My wife and I went to the city’s fire department to ask for a fire extinguisher.
But we were told that there was no fire extinguishers in the building and they would not let us have one.
When I got back to the fire department, I asked to speak to the manager and he was reluctant.
He said: ‘No problem, just wait for the building to be evacuated.’
I got in my car and drove to the building where the water had been collected.
When I got there, I found that it had been evacuated by the city.
The fire department said they were going to give us water, but they would only give us a bucket of water and a bucket to drink.
One of my friends who lives in the neighborhood had seen the fire truck that had been sent to evacuate the building.
He told me that he was worried about what happened there.
He said, ‘I think they should have sent more trucks to evacuate, but I just don’t think the building is going to survive an earthquake.
There is nothing that we can do for the house.’
The next morning, I went home and called my sister-in-law.
I said: `I don´t want to stay there.
I will go to my mother-in of nine years to take care of the kids.
She said: [I] can do anything for you.’
My sister- in-law had to be the one to go to the hospital and I told my mother in-laws and brother-in, who live in the same building, to move me to another safe house.
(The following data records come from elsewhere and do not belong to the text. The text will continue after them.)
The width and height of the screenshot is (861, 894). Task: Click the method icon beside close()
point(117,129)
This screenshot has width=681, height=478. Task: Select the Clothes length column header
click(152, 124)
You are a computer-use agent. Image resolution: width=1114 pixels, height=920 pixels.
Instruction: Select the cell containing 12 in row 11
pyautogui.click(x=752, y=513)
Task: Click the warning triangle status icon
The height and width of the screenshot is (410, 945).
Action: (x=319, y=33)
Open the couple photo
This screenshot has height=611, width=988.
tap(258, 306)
My mother- in of nine was in shock.
She started crying and told me: `We can´t even go out.
I have no choice but to move you to another house.’
My mother in of ten had no choice.
She asked me: ‘Why?
What will happen to the kids?
The children won´t come out of the safe house anymore.’
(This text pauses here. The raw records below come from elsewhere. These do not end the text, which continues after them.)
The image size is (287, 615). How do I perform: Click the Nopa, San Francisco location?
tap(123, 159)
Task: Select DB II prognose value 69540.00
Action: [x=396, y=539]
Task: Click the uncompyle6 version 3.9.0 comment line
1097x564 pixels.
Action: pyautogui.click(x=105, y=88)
When my mother was home, my sister told me to tell my children: ‘Please stay at your house.
Please don´ t go outside.
We can´te have a little bit of fun.’
My mother- In of ten said: My children, my kids, my sons and my daughters, you can stay here for two months.
I don´te care.
At first, my mother said that she would be happy to have them stay in the safe place.
But the next day she said: I am worried.
They might be afraid of something.
I am afraid that my son will be hurt if he gets out of this safe house.’
My sister- In Of ten said to me: If you move, the kids will go outside and there will be accidents.
As I went back to my home, I told them that if I had to leave, I would leave because I do not want them to come out.
They said: [If] the house is not safe, you will never come back.